If you are just going to Land’s End to see the actual Land’s End point and enjoy the scenery, you could complete it in half an hour.
However, if you are staying to check out some of these Land’s End attractions, you could easily spend half a day – maybe a full day if you are visiting as a family and there is a group of you!
Where to stay around Land’s End
Staying near Land’s End is a unique experience – and luckily for you, there are some hostel and hotel options!
The Land’s End Hotel is a wonderful property set right in the heart of Land’s End. The rooms are comfortable and contemporary, with flat-screen TVs and luxury en suite bathrooms. The Land’s End restaurant is on-site.
Penwith Studios are part of the Land’s End Hotel (this is the historic temperance house I mentioned earlier – don’t worry, alcohol is allowed now!), if you want a self-catering option.
If you’re a budget traveller, YHA has a hostel at Land’s End, where you can choose from dorms or private rooms.
Sennen Cove Hotels
You could also stay nearby in Sennen Cove.
The Old Success Inn is a pub that dates back to the 17th century with beautifully renovated rooms. The rooms all have contemporary features and are at the height of luxury! Click here to read more.
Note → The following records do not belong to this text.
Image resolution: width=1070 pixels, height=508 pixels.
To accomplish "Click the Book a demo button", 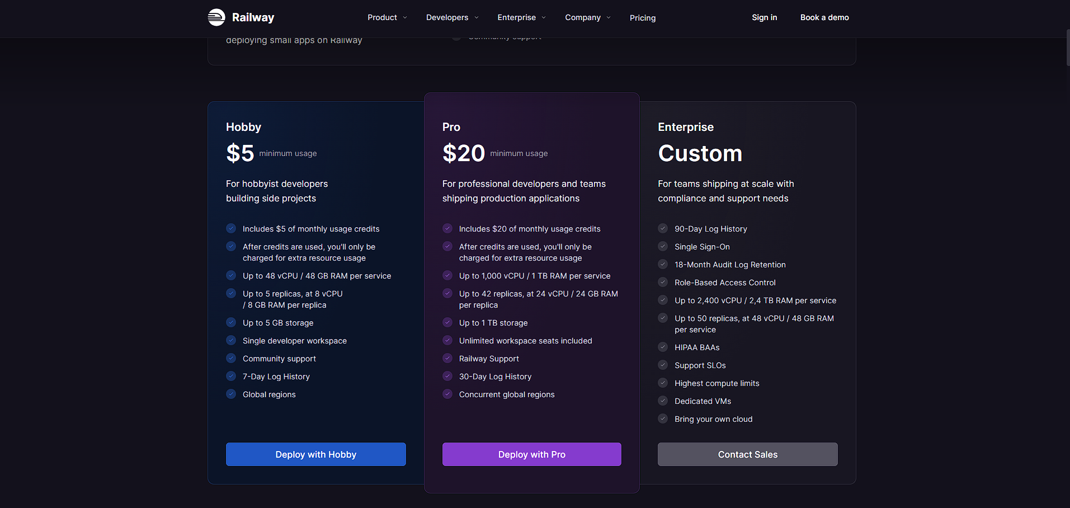I will [x=824, y=17].
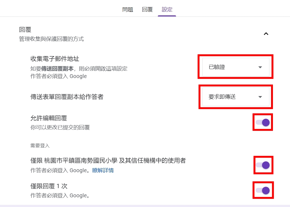Switch to the 問題 tab
290x207 pixels.
pos(128,10)
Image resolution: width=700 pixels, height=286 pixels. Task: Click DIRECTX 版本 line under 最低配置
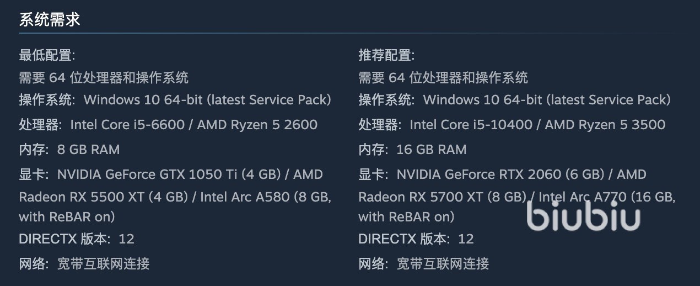77,239
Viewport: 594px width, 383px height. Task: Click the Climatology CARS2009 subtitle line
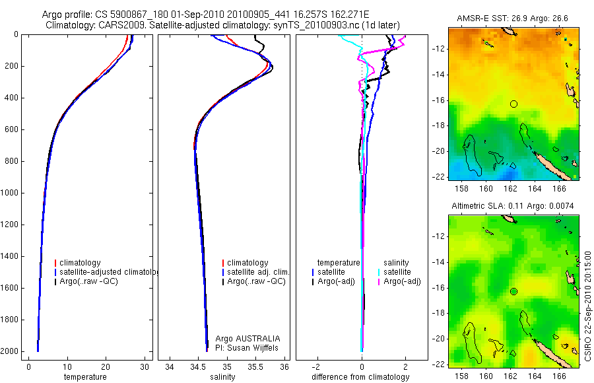click(x=222, y=25)
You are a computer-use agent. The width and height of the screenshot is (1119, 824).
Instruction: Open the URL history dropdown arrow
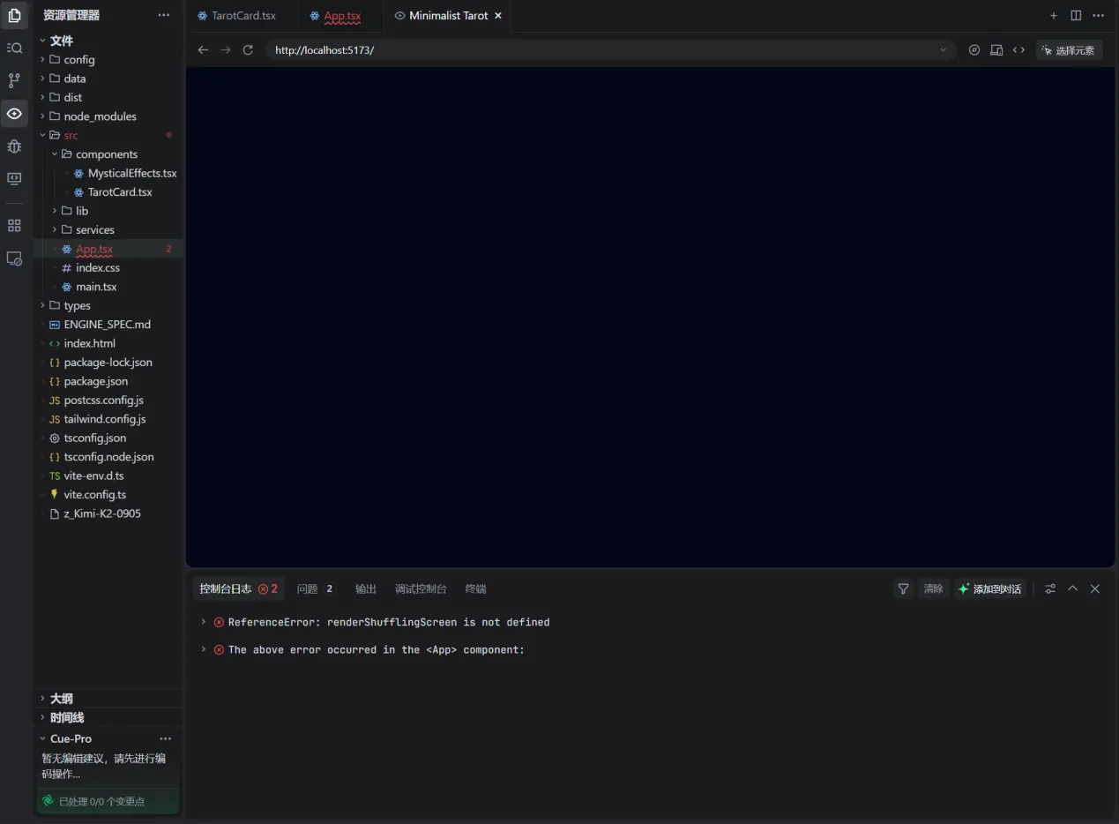click(x=943, y=50)
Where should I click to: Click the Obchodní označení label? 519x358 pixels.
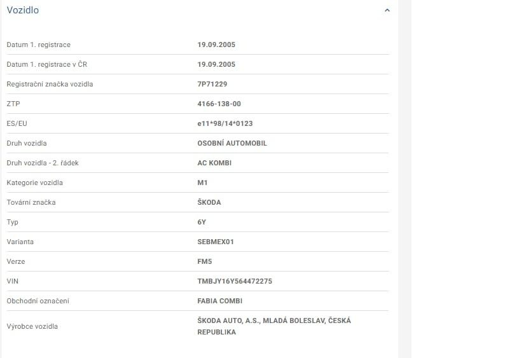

If you’d rather stay in an apartment, Saddle and Stable Rooms have wonderful apartments with deluxe kitchens, bathrooms and lovely bedrooms. You can choose from a studio or a two-bedroom apartment with a garden. Click here for more information.
Is there a beach at Land’s End?
There is no beach at Land’s End itself – it is a rocky point without sand. However, there are some beautiful beaches in the area which you can either drive or walk to.
Sennen Cove Beach is the most famous, and it is easy to drive to from Land’s End – or you can walk or take the Land’s End Coaster. You can also get to Nanjizal Beach by walking or driving, and Porthgwarra and Porthcurno Beach are a little further on.
Is Land’s End Dog Friendly?
Yes, Land’s End is dog friendly. However, you will need to keep your furry friend on a short lead, and you can’t take them into attractions or dining areas.
Also, make sure that you keep your dog cool during the summer months, as it can be exposed here, and be careful if you are visiting Land’s End during the firework displays.
Who owns Land’s End?
Land’s End has been privately owned since 1066 and has passed through families and businesspeople. It is currently owned by a company called Heritage Great Britain PLC, which bought the attraction in 1996. The National Trust own the cliffs to either side of Land’s End.
Best Land’s End Attractions!
I hope that this list of activities around Land’s End has helped you plan your trip here. There really is something for everybody at Land’s End, so I definitely recommend spending a few hours here while you’re travelling around Cornwall!